Dallas Repertory Theatre. The Sunshine Boys, Apr 14-May 15. Fri and Sat 8:15 p.m., Sun 3 p.m. $4.50. NorthPark Hall/369-8966.

Theatre SMU. Rain. Apr 12-16, 19-23 at 8:15 p.m., Apr 17 and 24 at 2:15 p.m. in the Margo Jones Theatre. Tickets $3.50. 692-2573.

Fort Worth Community Theatre. Finishing Touches, by Jean Kerr, Apr 20-23 and 27-29 at 8:15 p.m. and Apr 24 at 2:15 p.m. Tickets $3 50 Fri and Sat, $3 other days. 3505 W Lancaster/(817)738-6509.

New Arts Theatre. Hot L Baltimore, through Apr 7. Thu-Sat at 8 p.m., Sun at 2:15 p.m. $4.50 adults, $1.50 students. Olla Podrida. 12215 Coit Rd/691-3215.

University of Dallas. The Tempest, Apr 20. 23. 27, and 30 at 8:15 p.m. in the Margaret Jonsson Theater. $1.50. Reservations 438-1123, ext. 314.

University of Texas/Dallas. Original plays by the Small Change Theatre Apr 22-23 at 8 p.m., Apr 24 at 5 p.m. Admission 50¢. Apr 20-24, Spring Inter-Arts Festival of theatre, music, and visual arts 690-2982.



CHILDREN’S THEATER



Magic Turtle Series. Sleeping Beauty, Saturdays Mar26-May 14 at 10:30 a.m. Tickets $1.75. Dallas Theater Center/526-8857.
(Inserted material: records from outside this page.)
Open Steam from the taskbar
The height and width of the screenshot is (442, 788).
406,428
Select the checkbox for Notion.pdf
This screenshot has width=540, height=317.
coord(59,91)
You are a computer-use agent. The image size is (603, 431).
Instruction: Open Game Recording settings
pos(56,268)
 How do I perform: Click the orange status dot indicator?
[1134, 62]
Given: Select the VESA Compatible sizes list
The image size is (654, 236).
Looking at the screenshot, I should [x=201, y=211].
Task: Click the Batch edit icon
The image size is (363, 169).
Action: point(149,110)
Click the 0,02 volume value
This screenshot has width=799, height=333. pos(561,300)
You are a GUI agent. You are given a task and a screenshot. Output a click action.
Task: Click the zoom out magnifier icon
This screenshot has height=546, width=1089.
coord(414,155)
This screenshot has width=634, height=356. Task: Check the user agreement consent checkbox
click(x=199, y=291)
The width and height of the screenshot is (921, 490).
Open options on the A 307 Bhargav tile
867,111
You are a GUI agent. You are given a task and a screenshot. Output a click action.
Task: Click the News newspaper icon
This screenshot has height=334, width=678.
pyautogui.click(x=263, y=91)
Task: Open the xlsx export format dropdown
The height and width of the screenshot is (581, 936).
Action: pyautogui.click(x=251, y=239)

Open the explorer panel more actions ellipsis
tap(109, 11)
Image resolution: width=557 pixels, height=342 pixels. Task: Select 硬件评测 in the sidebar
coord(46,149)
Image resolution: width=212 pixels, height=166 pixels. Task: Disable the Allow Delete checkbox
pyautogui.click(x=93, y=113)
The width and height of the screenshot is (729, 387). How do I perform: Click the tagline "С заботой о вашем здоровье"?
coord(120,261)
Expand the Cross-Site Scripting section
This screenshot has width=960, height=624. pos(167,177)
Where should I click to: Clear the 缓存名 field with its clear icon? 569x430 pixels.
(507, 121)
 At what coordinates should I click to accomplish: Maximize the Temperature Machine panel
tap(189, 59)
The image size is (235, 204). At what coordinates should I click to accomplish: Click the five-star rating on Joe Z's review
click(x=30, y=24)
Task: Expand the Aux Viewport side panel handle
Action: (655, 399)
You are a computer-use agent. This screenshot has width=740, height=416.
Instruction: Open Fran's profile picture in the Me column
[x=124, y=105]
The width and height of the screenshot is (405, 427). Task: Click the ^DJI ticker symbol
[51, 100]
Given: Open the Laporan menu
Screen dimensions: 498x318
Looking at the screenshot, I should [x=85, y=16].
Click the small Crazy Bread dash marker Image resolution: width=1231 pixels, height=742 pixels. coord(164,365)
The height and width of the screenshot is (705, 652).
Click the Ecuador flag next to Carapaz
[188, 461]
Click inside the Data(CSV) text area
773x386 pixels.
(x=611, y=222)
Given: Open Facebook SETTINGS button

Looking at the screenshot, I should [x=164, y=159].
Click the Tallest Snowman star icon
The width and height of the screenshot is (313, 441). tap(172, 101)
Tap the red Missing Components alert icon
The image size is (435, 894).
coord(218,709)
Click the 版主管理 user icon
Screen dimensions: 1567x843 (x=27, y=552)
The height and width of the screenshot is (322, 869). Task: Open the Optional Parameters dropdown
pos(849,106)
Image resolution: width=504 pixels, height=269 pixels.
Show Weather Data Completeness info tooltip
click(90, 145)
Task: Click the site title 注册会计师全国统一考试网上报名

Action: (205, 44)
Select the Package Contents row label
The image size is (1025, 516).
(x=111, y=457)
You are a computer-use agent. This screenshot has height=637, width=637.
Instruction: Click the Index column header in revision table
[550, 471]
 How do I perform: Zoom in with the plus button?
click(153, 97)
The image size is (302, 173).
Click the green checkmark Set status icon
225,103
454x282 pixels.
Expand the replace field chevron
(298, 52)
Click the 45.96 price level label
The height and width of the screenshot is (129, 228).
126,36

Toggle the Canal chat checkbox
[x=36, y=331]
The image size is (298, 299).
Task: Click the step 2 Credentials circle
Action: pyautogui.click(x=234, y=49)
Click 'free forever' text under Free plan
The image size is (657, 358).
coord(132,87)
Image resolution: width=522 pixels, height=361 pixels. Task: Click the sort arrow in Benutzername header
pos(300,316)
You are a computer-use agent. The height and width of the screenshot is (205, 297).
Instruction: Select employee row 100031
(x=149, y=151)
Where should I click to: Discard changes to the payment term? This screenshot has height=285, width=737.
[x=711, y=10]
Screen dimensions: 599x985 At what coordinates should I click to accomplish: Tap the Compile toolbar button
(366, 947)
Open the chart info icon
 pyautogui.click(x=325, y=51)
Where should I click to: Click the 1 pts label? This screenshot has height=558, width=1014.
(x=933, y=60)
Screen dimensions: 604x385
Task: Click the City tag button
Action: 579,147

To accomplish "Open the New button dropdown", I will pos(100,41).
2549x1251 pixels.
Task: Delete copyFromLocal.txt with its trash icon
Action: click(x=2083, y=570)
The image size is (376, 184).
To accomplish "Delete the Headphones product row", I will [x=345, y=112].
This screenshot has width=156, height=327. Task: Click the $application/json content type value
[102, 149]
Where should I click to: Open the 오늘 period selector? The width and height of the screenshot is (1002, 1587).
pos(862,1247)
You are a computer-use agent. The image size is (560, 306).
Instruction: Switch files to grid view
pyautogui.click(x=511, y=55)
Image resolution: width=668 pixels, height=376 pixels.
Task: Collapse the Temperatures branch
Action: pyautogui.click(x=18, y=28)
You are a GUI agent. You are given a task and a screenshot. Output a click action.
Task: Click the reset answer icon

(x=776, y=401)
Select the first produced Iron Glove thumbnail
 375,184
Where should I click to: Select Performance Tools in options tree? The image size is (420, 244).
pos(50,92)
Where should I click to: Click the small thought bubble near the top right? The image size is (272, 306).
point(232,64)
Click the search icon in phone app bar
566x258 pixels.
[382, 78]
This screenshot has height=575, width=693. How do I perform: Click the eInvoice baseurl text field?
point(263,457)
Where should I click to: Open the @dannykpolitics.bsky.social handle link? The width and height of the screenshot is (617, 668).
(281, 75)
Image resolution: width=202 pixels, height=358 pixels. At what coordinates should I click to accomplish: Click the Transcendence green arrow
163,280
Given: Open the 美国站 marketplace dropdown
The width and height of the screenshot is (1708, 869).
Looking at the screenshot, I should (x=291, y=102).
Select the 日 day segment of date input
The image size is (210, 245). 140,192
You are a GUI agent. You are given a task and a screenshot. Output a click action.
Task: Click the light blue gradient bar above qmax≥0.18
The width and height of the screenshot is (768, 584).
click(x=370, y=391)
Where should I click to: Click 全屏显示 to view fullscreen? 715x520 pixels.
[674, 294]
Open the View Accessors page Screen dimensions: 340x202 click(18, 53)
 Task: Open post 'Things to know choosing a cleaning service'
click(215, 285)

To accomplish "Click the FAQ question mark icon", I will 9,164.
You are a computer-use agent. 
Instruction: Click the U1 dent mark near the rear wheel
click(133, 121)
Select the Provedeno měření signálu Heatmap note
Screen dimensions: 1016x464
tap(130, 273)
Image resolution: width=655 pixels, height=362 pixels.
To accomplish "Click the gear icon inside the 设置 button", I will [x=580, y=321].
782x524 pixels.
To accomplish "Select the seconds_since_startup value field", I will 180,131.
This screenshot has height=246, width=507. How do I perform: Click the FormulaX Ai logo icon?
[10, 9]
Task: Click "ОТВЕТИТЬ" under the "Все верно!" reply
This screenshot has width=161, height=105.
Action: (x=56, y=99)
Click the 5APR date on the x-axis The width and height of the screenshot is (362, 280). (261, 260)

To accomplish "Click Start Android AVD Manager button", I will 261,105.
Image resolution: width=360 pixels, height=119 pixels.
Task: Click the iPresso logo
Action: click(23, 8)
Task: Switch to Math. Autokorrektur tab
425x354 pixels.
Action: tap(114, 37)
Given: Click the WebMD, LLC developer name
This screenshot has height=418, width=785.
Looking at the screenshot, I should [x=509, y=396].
Haymarket Theatre. Kathy Burks Marionettes, The Adventures of Peter Rabbit. Thu 10:30 a.m., Fri 11:30 a.m.. Sat 4 p.m. $1 Olla Podrida. 12215 Coit Rd/233-1958.

Casa Mariana. Charlottes Web. Apr 2, 9. and 16 at 2 p.m.; Apr 1 and 15 at 7:30 p.m. $3 adults, $2 children. 3101 W Lancaster/(817)332-6221

Junior Players Guild. Apr 24, Celebration, with theBryan Adams Patchwork Players. $1.50. EwellWalker Middle School, 12532 Nuestra Dr/358-3756 or 363-3922.

Music

Ever since the supermarket syndrome began to affect the record-selling business – and more than one defunct A&P now has bins full of Beethoven instead of bananas – many of us have behaved like the shopper who goes in for a loaf of bread and comes out with a new mop, a half pound of Jerusalem artichokes, a case of cat food and a copy of People magazine, but forgets the bread. Systematic record-buying has been stymied by the sheer numbers of records in many stores, and by the seductiveness of packaging. (Remember the otherwise respectable recording of Die Walküre a few years ago that featured on its cover a Valkyrie wearing a brassiere made of VW hubcaps?)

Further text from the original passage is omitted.